Swimming pool servicers usually travel a regularly scheduled route, visiting several pools a day. They are responsible for keeping pools clean and equipment operating properly. In general, a pool that receives routine maintenance develops fewer problems.
Cleaning is one of the regular duties of pool servicers. Leaves and other debris need to be scooped off the surface of the water with a net on a long pole. To clean beneath the surface, servicers use a special vacuum cleaner on the pool floor and walls. They scrub pool walls, tiles, and gutters around the pool's edge with stainless steel or nylon brushes to remove layers of grit and scum that collect at the water line. They also hose down the pool deck and unclog the strainers that cover the drains.
After cleaning the pool and its surroundings, servicers test the bacterial content and pH balance (a measure of acidity and alkalinity) of the water. The tests are simple and take only a few minutes, but they are critical. A sample of the pool water is collected in a jar and a few drops of a testing chemical are added to the water. This chemical causes the water to change colors, indicating the water's chemical balance. Swimming pool servicers use these results to determine the amount of chlorine and other chemicals that should be added to make the water safe. The chemicals often used, which include potassium iodide, hydrochloric acid, sodium carbonate, chlorine, and others, are poured directly into the pool or added through a feeder device in the circulation system. These chemicals, when properly regulated, kill bacteria and algae that grow in water.
High levels of chemicals can cause eye or skin irritation. As a result, pool servicers must wear gloves and use caution when working. The chemical makeup of every pool is different and can change daily or even hourly, so servicers keep accurate records of the levels of chemicals added to the pool during their visit. Pool owners or managers take up the responsibility of testing the water between visits from the servicer. The water in home pools is usually tested several times a week, but large public pools are tested hourly.
Swimming pool servicers also inspect and perform routine maintenance on pool equipment, such as circulation pumps, filters, and heaters. In order to clean a filter, servicers force water backwards through it to dislodge any debris that has accumulated. They make sure there are no leaks in pipes, gaskets, connections, or other parts. If a drain or pipe is clogged, servicers use a steel snake, plunger, or other plumbing tool to clear it. They also adjust thermostats, pressure gauges, and other controls to make the pool water comfortable. Minor repairs to machinery, such as fixing or replacing small components, may be necessary.

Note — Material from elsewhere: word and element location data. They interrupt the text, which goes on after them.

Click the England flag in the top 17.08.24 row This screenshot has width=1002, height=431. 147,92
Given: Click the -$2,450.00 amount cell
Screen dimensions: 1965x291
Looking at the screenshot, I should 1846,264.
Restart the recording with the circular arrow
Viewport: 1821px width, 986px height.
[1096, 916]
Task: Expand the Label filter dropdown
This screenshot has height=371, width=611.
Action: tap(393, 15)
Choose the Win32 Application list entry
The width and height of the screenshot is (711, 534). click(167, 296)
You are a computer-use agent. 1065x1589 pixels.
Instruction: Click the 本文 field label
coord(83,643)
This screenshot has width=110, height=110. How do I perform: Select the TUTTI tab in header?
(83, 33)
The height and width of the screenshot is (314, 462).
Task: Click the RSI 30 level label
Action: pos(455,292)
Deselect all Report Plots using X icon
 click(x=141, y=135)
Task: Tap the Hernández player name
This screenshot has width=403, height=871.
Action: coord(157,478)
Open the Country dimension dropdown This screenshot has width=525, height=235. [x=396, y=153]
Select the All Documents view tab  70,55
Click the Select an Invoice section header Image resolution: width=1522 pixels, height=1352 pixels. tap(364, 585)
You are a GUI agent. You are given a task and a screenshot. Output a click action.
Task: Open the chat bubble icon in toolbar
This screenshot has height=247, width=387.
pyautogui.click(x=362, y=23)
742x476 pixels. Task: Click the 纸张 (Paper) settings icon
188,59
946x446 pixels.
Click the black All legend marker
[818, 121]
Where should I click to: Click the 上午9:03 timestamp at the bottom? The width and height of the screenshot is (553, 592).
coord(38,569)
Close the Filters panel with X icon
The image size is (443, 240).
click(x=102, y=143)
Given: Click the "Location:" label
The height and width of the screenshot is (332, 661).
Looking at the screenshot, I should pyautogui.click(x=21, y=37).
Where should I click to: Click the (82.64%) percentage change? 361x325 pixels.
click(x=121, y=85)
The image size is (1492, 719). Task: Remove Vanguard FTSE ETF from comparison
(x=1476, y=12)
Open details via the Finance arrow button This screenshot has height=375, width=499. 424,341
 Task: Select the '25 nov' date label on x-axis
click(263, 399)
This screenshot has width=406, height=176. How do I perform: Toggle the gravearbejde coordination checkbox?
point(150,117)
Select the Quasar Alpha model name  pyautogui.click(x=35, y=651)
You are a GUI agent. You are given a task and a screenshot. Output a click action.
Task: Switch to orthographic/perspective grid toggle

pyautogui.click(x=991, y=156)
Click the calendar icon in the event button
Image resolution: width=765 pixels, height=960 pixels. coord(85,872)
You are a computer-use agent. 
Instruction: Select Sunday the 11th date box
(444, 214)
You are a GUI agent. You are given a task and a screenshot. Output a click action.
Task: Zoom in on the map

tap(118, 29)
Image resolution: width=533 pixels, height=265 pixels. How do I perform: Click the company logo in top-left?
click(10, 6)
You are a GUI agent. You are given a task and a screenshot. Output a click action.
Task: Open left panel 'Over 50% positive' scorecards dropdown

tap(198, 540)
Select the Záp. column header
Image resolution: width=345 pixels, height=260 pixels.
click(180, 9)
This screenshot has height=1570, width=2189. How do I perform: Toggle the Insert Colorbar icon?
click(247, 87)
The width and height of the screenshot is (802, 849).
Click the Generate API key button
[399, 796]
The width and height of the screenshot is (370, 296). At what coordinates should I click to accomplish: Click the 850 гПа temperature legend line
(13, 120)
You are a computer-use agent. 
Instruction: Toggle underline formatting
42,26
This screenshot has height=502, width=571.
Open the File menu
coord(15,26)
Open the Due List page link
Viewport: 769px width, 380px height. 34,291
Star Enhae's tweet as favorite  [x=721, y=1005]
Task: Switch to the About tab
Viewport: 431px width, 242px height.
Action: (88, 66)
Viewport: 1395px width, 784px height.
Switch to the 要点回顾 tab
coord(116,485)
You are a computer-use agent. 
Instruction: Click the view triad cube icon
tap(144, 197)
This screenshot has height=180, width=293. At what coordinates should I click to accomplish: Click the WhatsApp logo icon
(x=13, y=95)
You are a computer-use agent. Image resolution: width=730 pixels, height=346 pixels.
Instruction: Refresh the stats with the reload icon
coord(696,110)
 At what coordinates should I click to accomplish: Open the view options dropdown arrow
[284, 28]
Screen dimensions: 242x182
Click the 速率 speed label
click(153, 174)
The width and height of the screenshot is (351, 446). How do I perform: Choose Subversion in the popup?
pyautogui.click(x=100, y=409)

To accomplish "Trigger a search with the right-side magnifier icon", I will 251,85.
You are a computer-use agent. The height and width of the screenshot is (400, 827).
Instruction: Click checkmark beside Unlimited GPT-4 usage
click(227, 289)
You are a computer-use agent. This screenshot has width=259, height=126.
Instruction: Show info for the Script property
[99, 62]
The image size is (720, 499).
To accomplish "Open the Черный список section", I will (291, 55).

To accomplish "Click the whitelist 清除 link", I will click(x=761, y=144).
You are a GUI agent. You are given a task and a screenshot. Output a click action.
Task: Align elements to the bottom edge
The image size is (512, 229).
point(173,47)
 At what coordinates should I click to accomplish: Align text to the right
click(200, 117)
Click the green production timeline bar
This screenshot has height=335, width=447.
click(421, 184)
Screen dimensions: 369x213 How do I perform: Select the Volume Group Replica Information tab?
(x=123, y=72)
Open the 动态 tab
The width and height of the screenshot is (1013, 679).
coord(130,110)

When major repairs are needed, servicers first inform the pool owner before making any repairs.
Another major task for swimming pool servicers in most regions of the country is closing outdoor pools for the winter. In the fall, servicers drain the water out of the pool and its auxiliary equipment. Openings into the pool are plugged, and all pool gear, such as diving boards, ladders, and pumps, is removed, inspected, and stored. The pool is covered with a tarpaulin and tied or weighted in place. In warmer climates where water does not freeze, pools are usually kept full and treated with special chemicals through the winter.
Extra work is also required when a pool is reopened in the spring. After the pool is uncovered and the tank and pool deck are swept clean, swimming pool servicers inspect for cracks, leaks, loose tiles, and broken lamps. They repair all minor problems and make recommendations to the owner about any major work they feel is necessary, such as painting the interior of the pool. Equipment removed in the fall, such as ladders and diving boards, is cleaned and installed. Servicers test water circulation and heating systems to make sure they are operating properly, and then fill the pool with water. Once filled, the pool water is tested and the appropriate chemicals are added to make it safe for swimming.
For every job, servicers keep careful records of the maintenance work they have done so they can inform the company and the customer.